Table of Contents
- Chapter 5: Amazon Simple Storage Service (S3)
- Introduction to storage options on AWS
- Introduction to Amazon S3
- Buckets and objects
- Managing your objects in a bucket
- Regional hosting - global availability
- Access permissions
- Versions
- Cross-Region and same-Region replication
- S3 encryption
- Static website hosting
- Amazon S3TA
- Learning about archiving solutions with Amazon S3 Glacier
Chapter 5: Amazon Simple Storage Service (S3)
Introduction to storage options on AWS
Different use cases require different storage architecture for performance, reliability, durability.
3 primary storage options:
- Block storage
- File storage
- Object storage
Block storage
Block storage = an storage architecture design that enable store data onto media (e.g. hard disk) in fixed size chunks (i.e. each block has same size)
- Working principle: data is broken into small blocks and placed on the media, each block has a corresponding unique address assigned. These addresses are saved in metadata
- Data Retrieval: management software identify the blocks to retrieve, reassemble data into file to be represented.
- AWS service to offer block storage:
- Elastic Block Store (EBS), can be configured as volumne attached to EC2
- Characterstic of block storage: ultra-low latency required for high-performance workload
- EBS are not directly attached to EC2, but mounted as storage as EBS volume via high-speed network links
- Use cases:
- system files used by ES2 OS
- used as DAS (direct-attached storage) or storage area network (SANs)
File storage
File storage = architecture offers a centralized location for corporate data
- Offer hierarchical structure to store data (i.e. in folders and sub-folders)
- Data Retrieval: need to know file location and folder structure
- Use cases:
- corporate file sharing
- AWS service:
- Elastic File System (EFS) = managed elastic filesystem designed to share file data without provisioning or managing storage.
- Filesystem can grow or shrink based on need
- Support mount EFS on Linux EC2 instances (not Windows)
- FSx for Lustre = High-performance filesystem desgined for GB throughput and millions of IOPS (input/output operations per seconds)
- Support Linux-based EC2 instances
- FSx for Windows File Server = designed for Microsoft Windows EC2 instances.
- Elastic File System (EFS) = managed elastic filesystem designed to share file data without provisioning or managing storage.
- Con: folder structure sometime reduce performance of R/W
Object storage
Object storage = storing complete files as individual objects.
- Unstructured data: Object storage is a flat file structure.
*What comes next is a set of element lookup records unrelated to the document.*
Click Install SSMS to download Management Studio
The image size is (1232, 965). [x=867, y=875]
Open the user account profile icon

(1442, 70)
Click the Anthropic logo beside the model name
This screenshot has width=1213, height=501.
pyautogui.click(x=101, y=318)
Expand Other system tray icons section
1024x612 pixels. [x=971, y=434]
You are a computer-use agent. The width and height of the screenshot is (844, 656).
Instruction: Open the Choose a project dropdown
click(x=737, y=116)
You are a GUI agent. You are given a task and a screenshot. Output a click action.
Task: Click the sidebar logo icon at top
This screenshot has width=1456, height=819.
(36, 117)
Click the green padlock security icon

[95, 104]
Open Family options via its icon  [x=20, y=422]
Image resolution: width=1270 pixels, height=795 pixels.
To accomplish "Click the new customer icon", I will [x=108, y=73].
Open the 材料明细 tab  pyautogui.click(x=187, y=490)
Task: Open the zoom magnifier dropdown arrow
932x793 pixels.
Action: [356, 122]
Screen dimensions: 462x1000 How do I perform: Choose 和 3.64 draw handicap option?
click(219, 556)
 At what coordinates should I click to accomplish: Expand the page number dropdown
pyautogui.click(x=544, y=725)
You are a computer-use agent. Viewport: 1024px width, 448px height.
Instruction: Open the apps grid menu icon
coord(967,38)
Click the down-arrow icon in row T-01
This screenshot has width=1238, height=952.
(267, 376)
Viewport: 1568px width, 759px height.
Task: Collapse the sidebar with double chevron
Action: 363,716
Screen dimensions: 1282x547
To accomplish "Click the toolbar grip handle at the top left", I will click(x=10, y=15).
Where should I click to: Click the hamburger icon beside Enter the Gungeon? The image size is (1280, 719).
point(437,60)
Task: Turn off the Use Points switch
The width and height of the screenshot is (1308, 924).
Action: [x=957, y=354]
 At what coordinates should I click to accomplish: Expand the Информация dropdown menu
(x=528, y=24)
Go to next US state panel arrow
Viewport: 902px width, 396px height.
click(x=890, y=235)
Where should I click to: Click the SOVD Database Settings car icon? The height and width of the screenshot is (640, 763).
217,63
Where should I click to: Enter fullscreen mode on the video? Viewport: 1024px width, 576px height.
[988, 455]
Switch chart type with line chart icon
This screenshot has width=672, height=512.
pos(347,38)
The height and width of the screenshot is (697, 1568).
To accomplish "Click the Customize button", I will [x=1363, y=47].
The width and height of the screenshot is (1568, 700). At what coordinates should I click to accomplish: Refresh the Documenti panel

Objects are stored without folder or file-level hierarchy.
- Object storage metadata (e.g. name, etc) and other attributes are used to create unique identifier to locate the object
- Benefit of using object storage:
- metadata: rich information within metadata enable easy data analytics than other storage architectures
- high performance, durability and scalability. As it does not have file structure.
- AWS service:
- S3: AWS let you create container called bucket, to store objects
- Use cases:
- Store digital assets for web/app (e.g. document, images, video)
Introduction to Amazon S3
Amazon S3 offer up to 99.99999999999% durability (eleven 9s)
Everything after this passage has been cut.